Fluorescent Light Technology

Fluorescent lamps produce light through a process known as the “gas discharge mechanism.” Upon application of high voltage, argon gas inside the bulb creates an energy discharge.  This discharge then excites mercury vapor to create ultraviolet light.  Finally, the ultraviolet light strikes a phosphor powder coating inside the glass wall of the lamp.  The coating is "phosphorescent” and glows, producing visible light. 

Because fluorescent lamps generate light through the excitation of gas instead of the resistance heating of a metal filament, the energy required to emit a given quantity of light is substantially less than incandescent lighting.

The “ballast” provides a mechanism for controlling current to the lamp.  The ballast must create the power level of electrical resistance to avoid lamp destruction while still maintaining lamp efficiency.  It must supply sufficient voltage to start the lamp and thereafter maintain a reduced voltage to create constant light output.While the functions of fluorescent ballasts have not changed over the years, the approaches to ballasting have.  To date, there have been three main approaches to ballast design: magnetic, hybrid and electronic.

Fluorescent Lamp Ballasts

The first ballasts for fluorescent lamps used simple “core-and-coil” electromagnetic technology.  Magnetic ballasts use a heavy magnetic core of several laminated steel plates wrapped with copper wire windings.  This configuration allows electricity to pass through the winding and create the electrical resistance necessary to control voltage reaching the fluorescent lamp. Alternative designs use aluminum windings and lower grades of steel for the core to reduce costs.

Although magnetic ballasts overall are low cost and very reliable, they can cause energy losses of 10-12% in control system operation. In addition, they pose problems with flickering, noise, poor regulation, power quality disruption and potential health hazards from older core and coil ballast with PCBs or that used tar to suppress core vibrations.  As a result, in1990, the National Appliance Energy Conservation Act (NAECA) effectively banned the use of a majority of magnetic technology for new lighting applications, forcing the industry to move toward electronic ballasts.

Electronic Lamp Ballasts

Purely electronic ballasts provide low total life cycle costs and enhanced lighting quality but have been plagued by poor reliability, inefficient design, and high costs.  As a result, many ballasts used today are a hybrid of electromagnetic and electronic technologies.

The BIOIZER^® Ballast

The electronnic ballast used in BIOIZER lamps overcomes the high cost of pure electronic ballasts, enabling the use of high-grade components to yield superior performance and reliability.

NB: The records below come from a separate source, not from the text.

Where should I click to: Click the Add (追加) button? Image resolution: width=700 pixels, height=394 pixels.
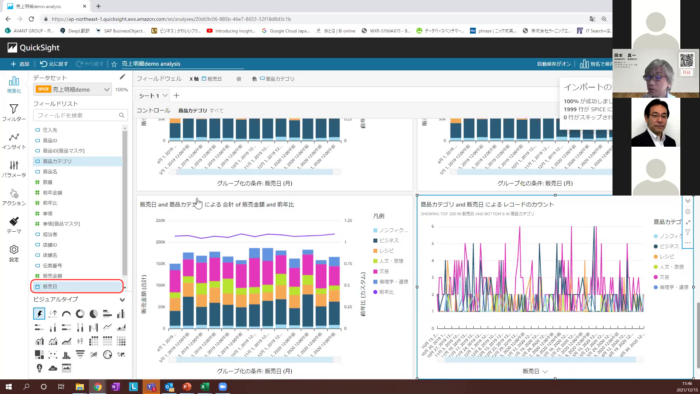(x=20, y=64)
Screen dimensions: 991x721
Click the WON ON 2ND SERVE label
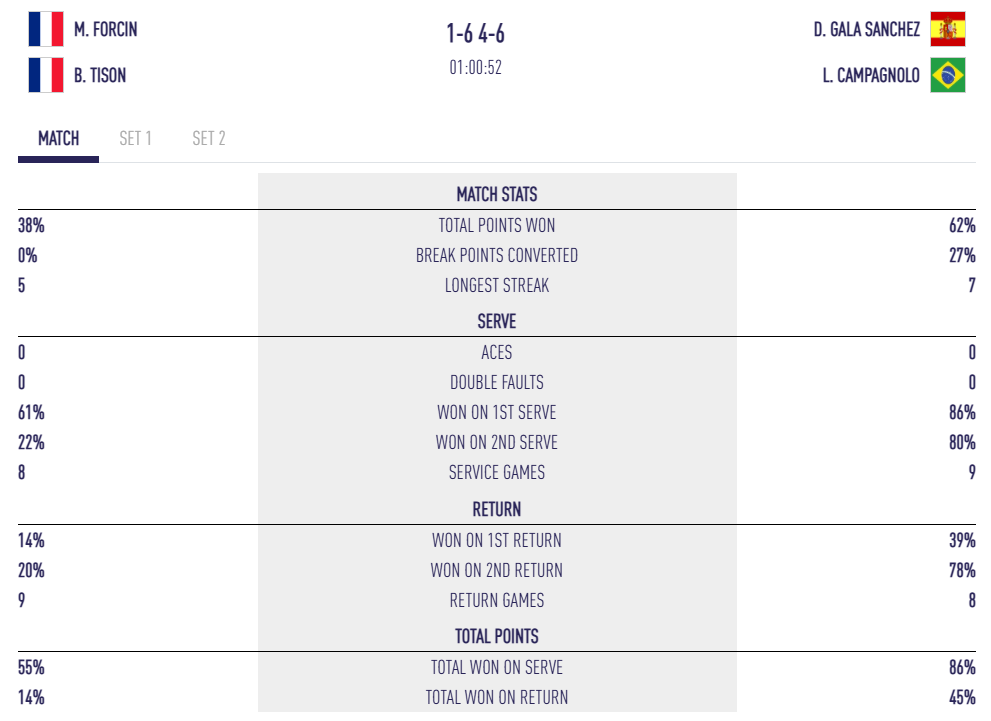[x=496, y=443]
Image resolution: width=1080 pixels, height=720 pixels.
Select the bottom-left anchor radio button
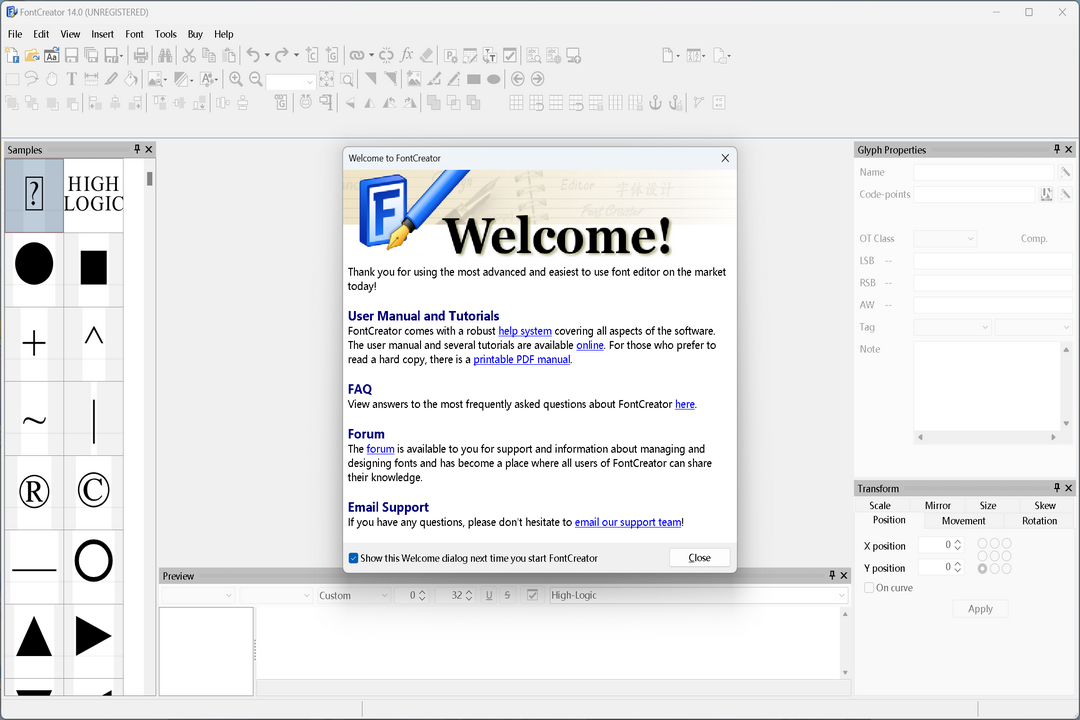(982, 568)
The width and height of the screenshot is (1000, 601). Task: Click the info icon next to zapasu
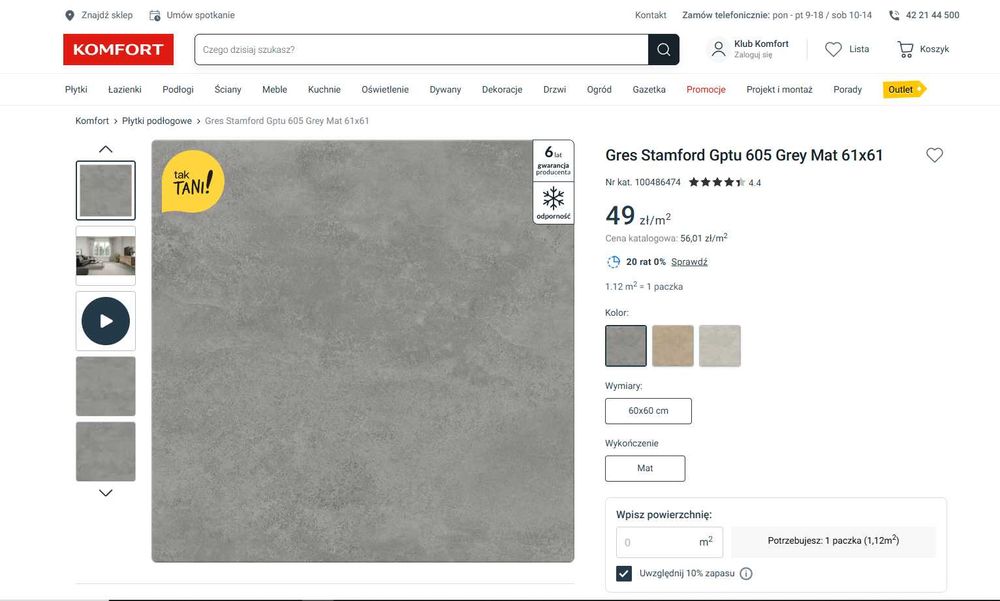pos(746,574)
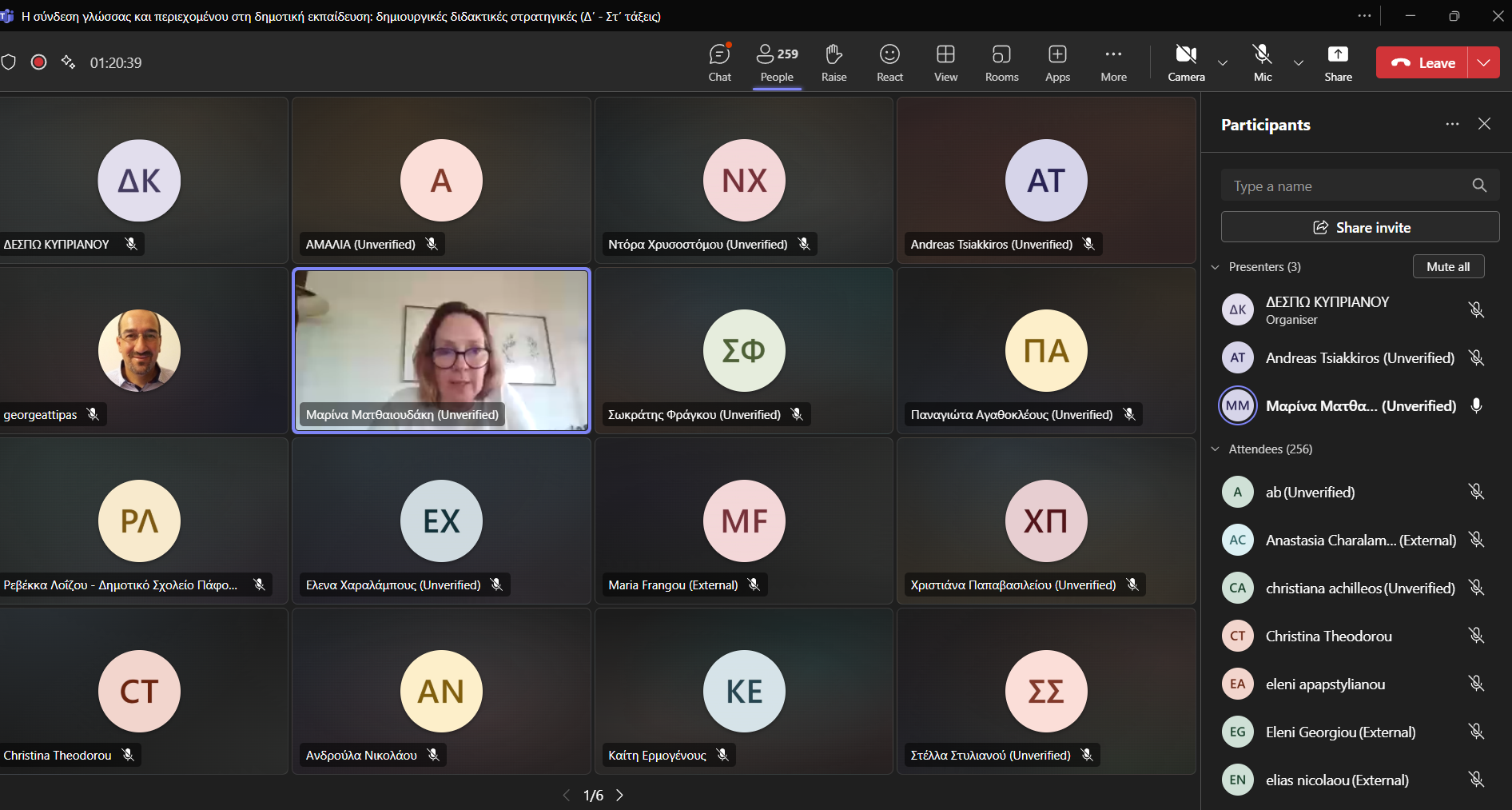Click the Type a name search field
Viewport: 1512px width, 810px height.
[1347, 186]
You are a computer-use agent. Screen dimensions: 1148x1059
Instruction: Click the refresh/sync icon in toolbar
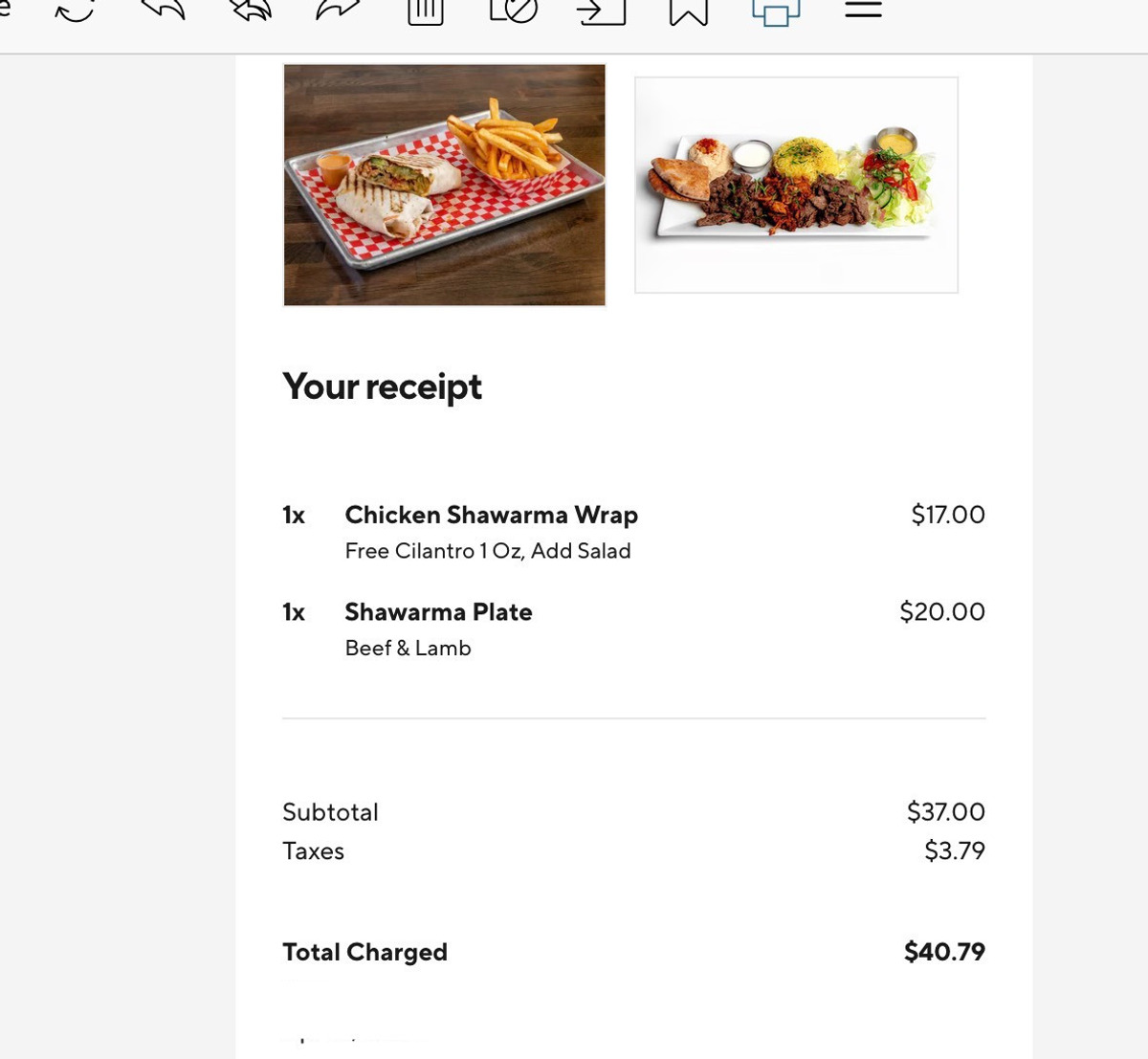(75, 10)
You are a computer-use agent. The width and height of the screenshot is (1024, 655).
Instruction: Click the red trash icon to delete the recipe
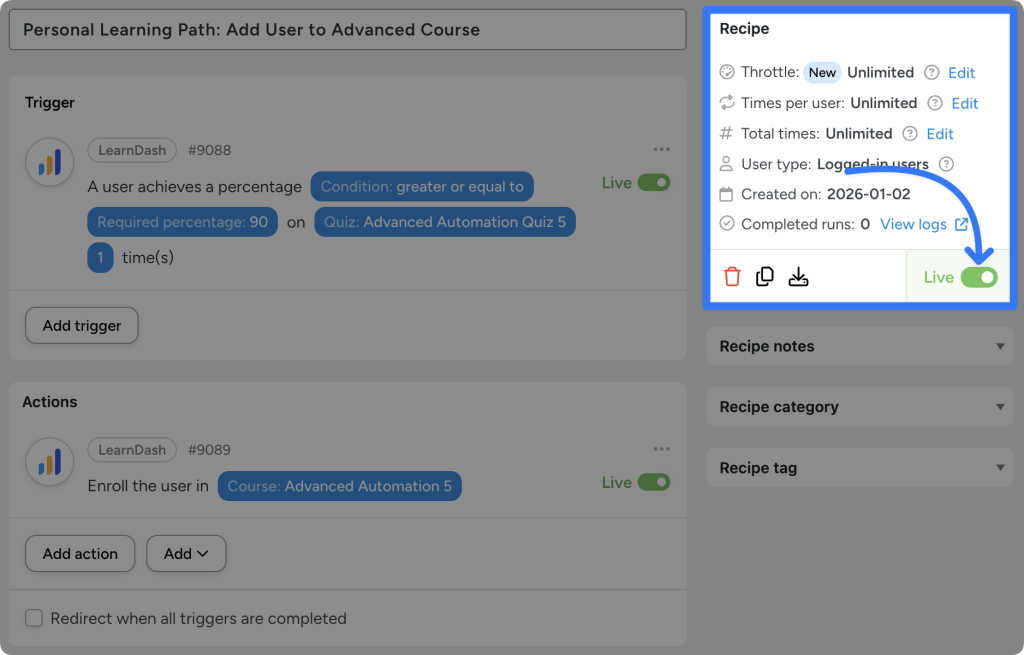coord(732,276)
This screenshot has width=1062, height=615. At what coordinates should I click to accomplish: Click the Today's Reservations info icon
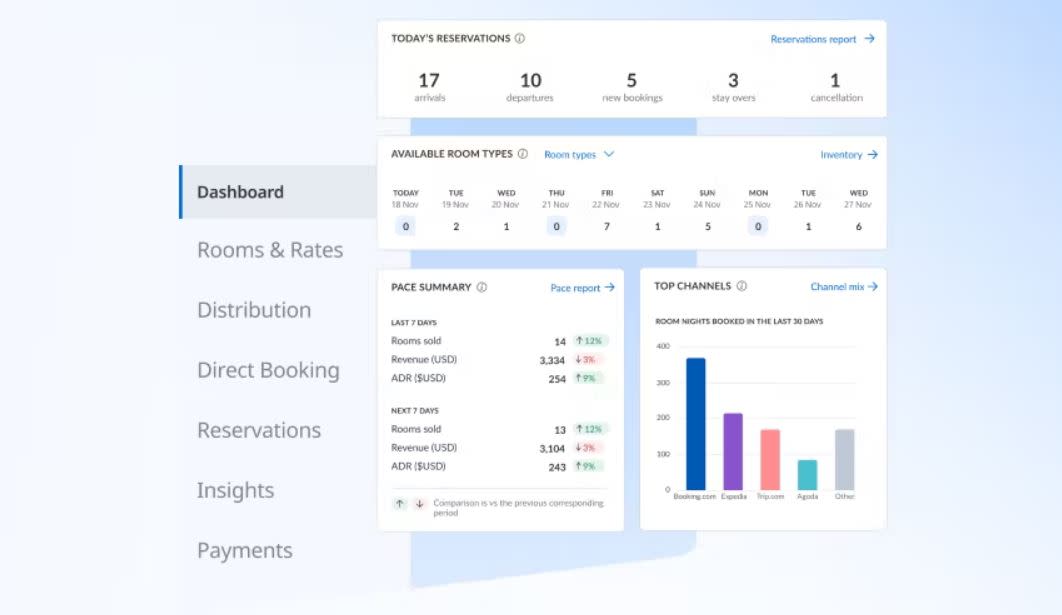pyautogui.click(x=519, y=38)
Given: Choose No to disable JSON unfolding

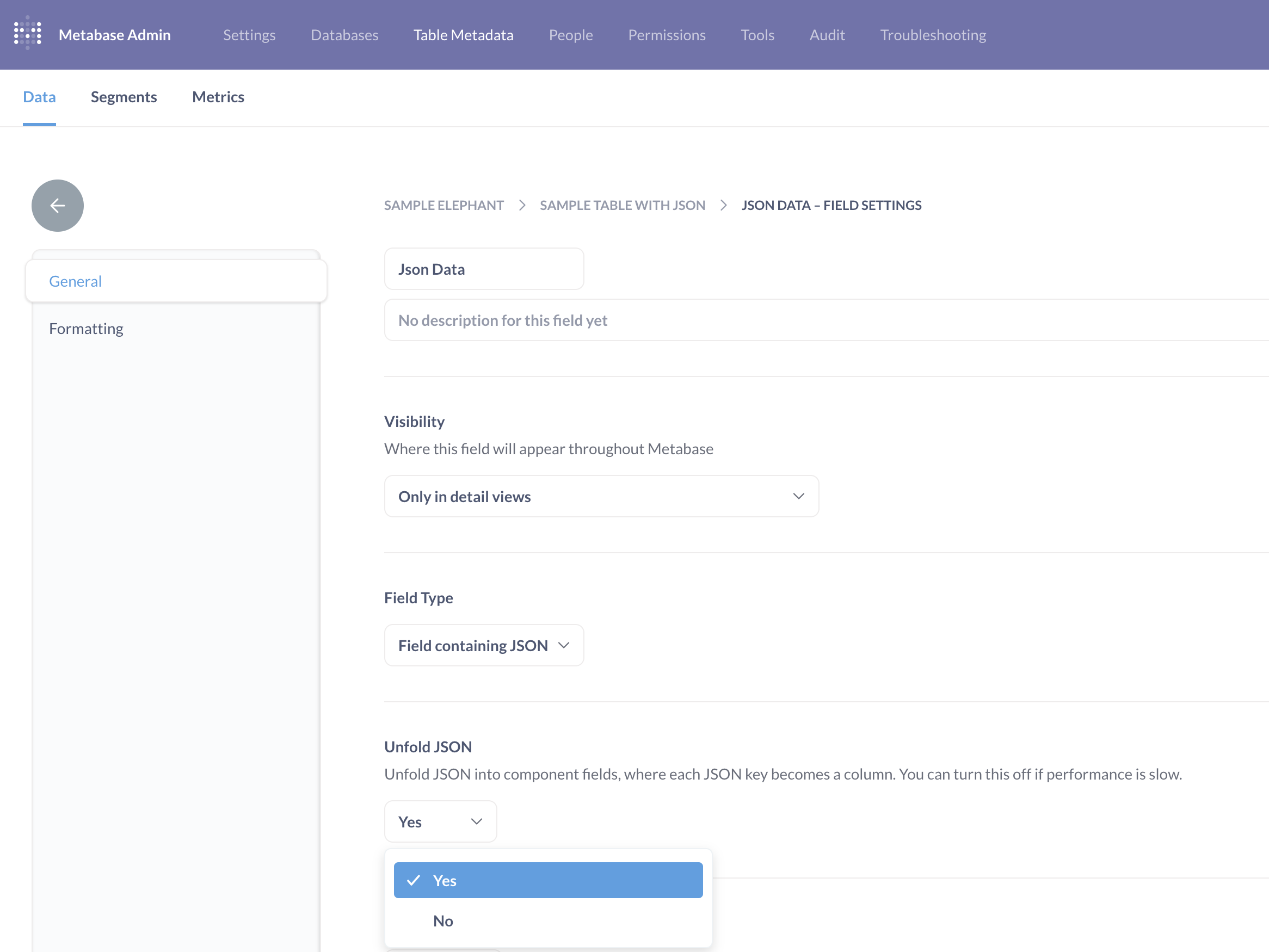Looking at the screenshot, I should coord(443,920).
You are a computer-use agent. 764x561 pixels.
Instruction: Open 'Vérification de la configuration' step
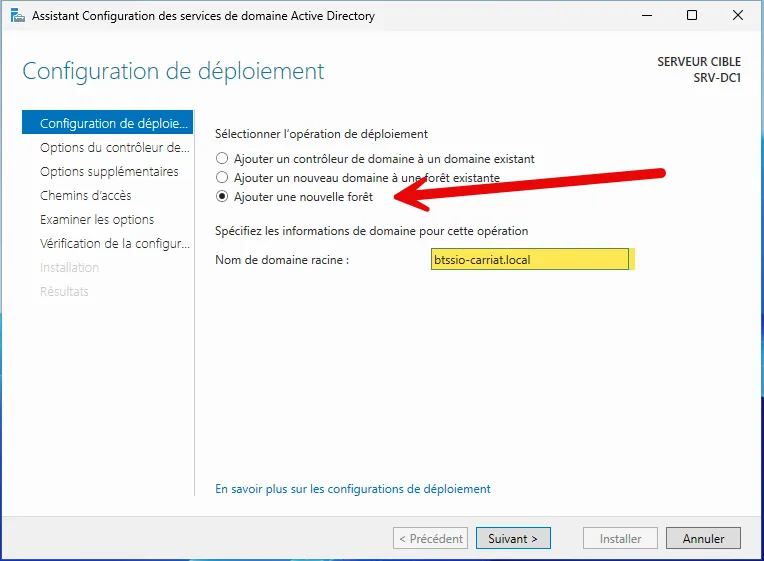[x=113, y=244]
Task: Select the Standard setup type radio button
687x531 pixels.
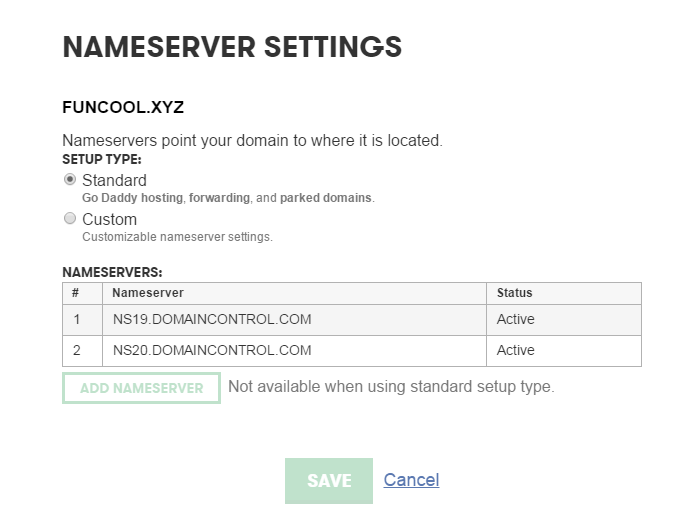Action: (x=70, y=179)
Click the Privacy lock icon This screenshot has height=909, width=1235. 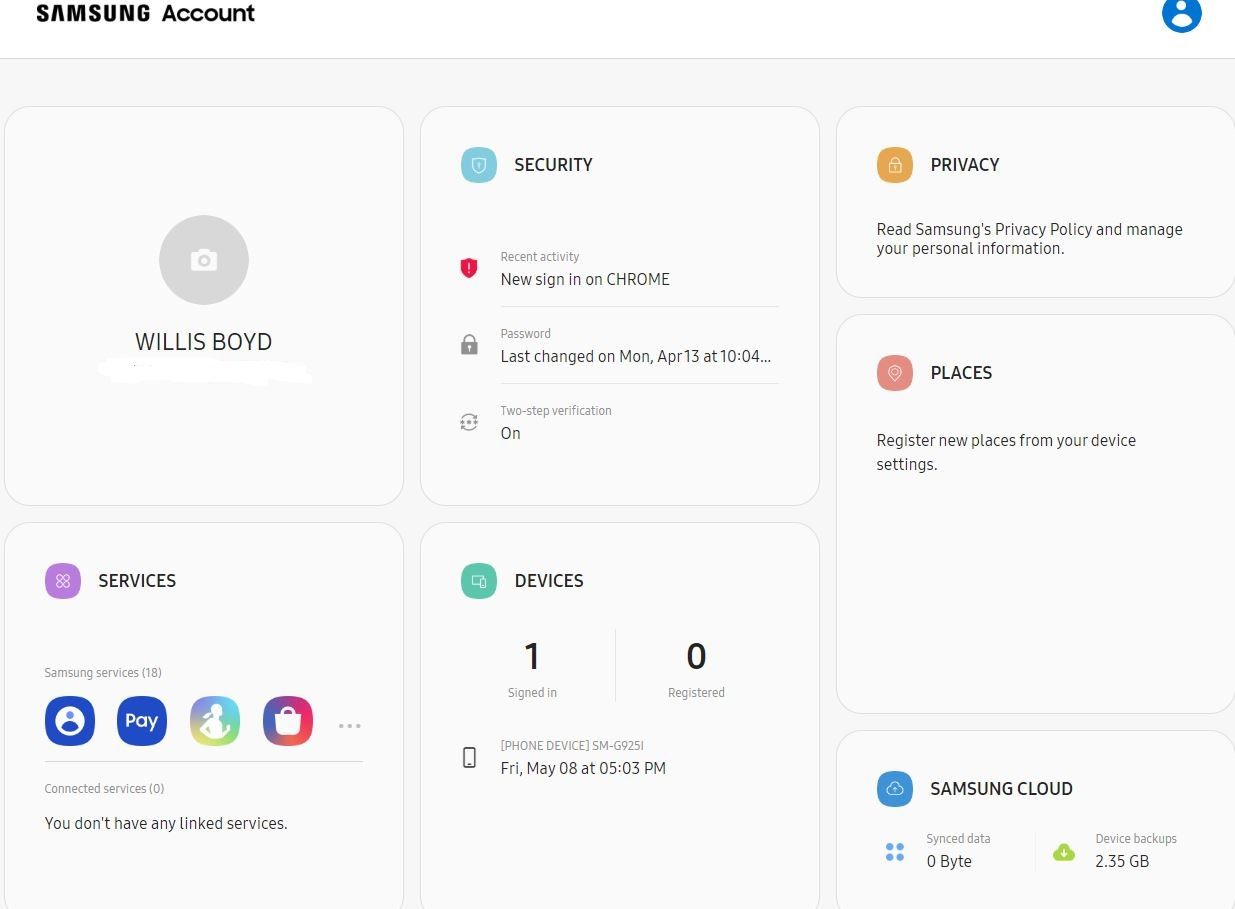click(x=894, y=165)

The ballast works on a simple principle: integration of the processes of power control and lamp control onto a unified operation providing increased energy efficiency.  This simple approach is a major advance in ballasting due to the impact the unified miniature power control and lamp control have on product cost and performance. 

BIOIZER ballasts weigh less, operate at lower temperatures, create fewer power distortions, use less energy and offer product reliability and longevity far past any conventional lighting system on the market today. At one-fourth the size of similar products, the BIOIZER integrated circuit design construction’s cooler operating temperature eliminates overheating and increases lamp longevity by optimizing its operation.  Sound rated A, they offer virtually silent operation and are flicker free.